7 Haziran 2021 Pazartesi

Mal ve Meyl


Arapça bir kelime olan "mâl" kelimesi kısaca sahip olunan, elde edilmek istenen her şey manasına gelmektedir (el-Mu'cemü'l-vasît). Öte yandan kelimenin tam da insanın tabiatına işaret eden başka bir anlamı daha vardır. Şöyle ki Arapça'da "mâle" bir şeye meyletmek anlamını içerir. Bu bağlamda "mâl", insanın kendisine meylettiği, enerjisini uğrunda sarf ettiği, kavuşmayı arzuladığı şeydir (el-Mu'cemü'l-fukahâ).

▶ [Verilen Bilgiler]:
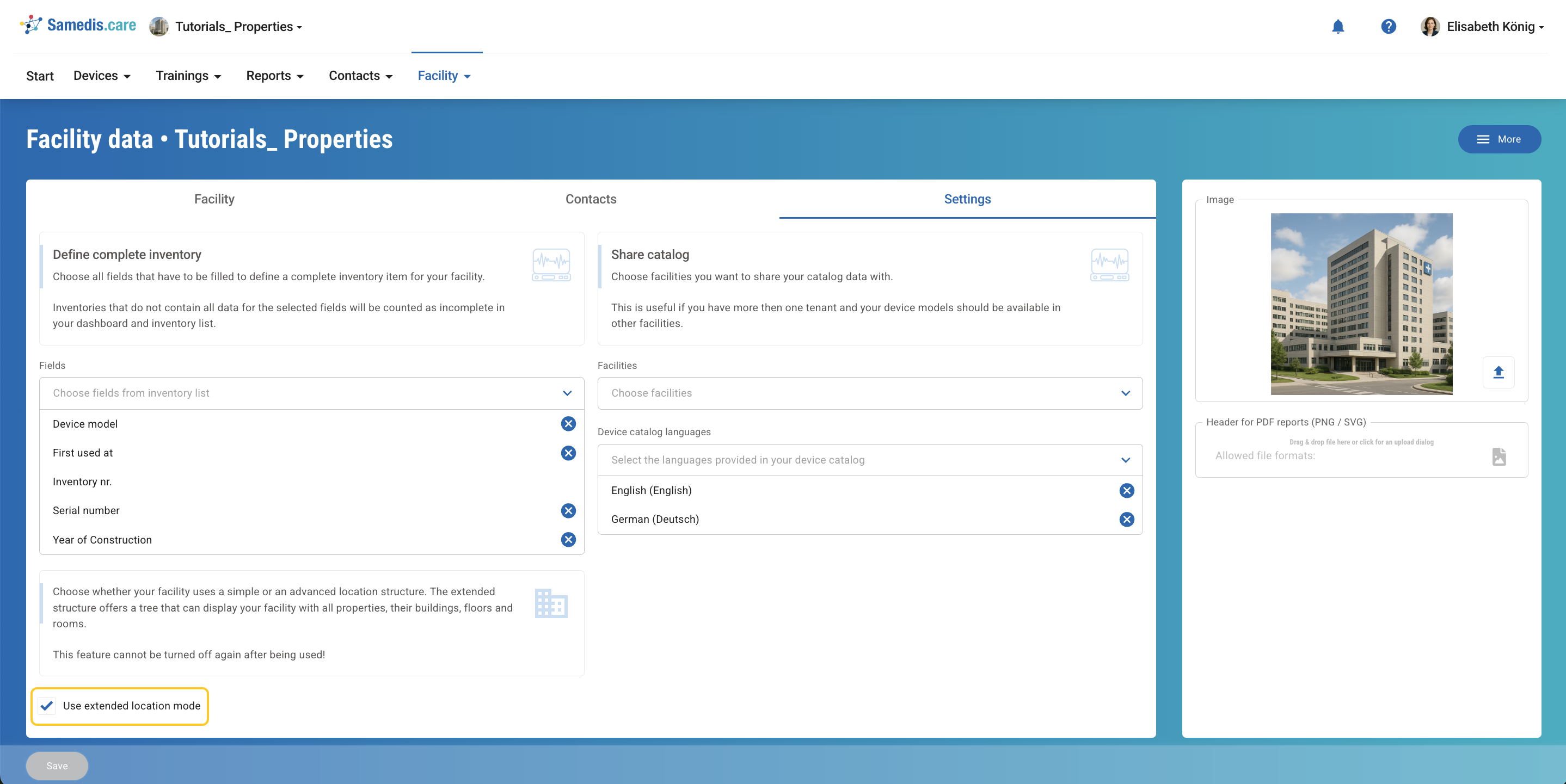Open the notifications bell
Image resolution: width=1566 pixels, height=784 pixels.
(1337, 27)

▶ [Alıştırma]:
"Mal ve Meyl" yazısından "Mal ve Meyl" sözlerinin geçtiği yerden başlayıp "arzuladığı şeydir (el-Mu'cemü'l-fukahâ)." sözlerinden sonra biten bölümü yeniden yazın; bunu yaparken "enerjisini" ifadesini "gücünü" olarak değiştirin. Bu veriler çözüm için gerekli değildir.

▶ [Çözüm]:
Mal ve Meyl


Arapça bir kelime olan "mâl" kelimesi kısaca sahip olunan, elde edilmek istenen her şey manasına gelmektedir (el-Mu'cemü'l-vasît). Öte yandan kelimenin tam da insanın tabiatına işaret eden başka bir anlamı daha vardır. Şöyle ki Arapça'da "mâle" bir şeye meyletmek anlamını içerir. Bu bağlamda "mâl", insanın kendisine meylettiği, gücünü uğrunda sarf ettiği, kavuşmayı arzuladığı şeydir (el-Mu'cemü'l-fukahâ).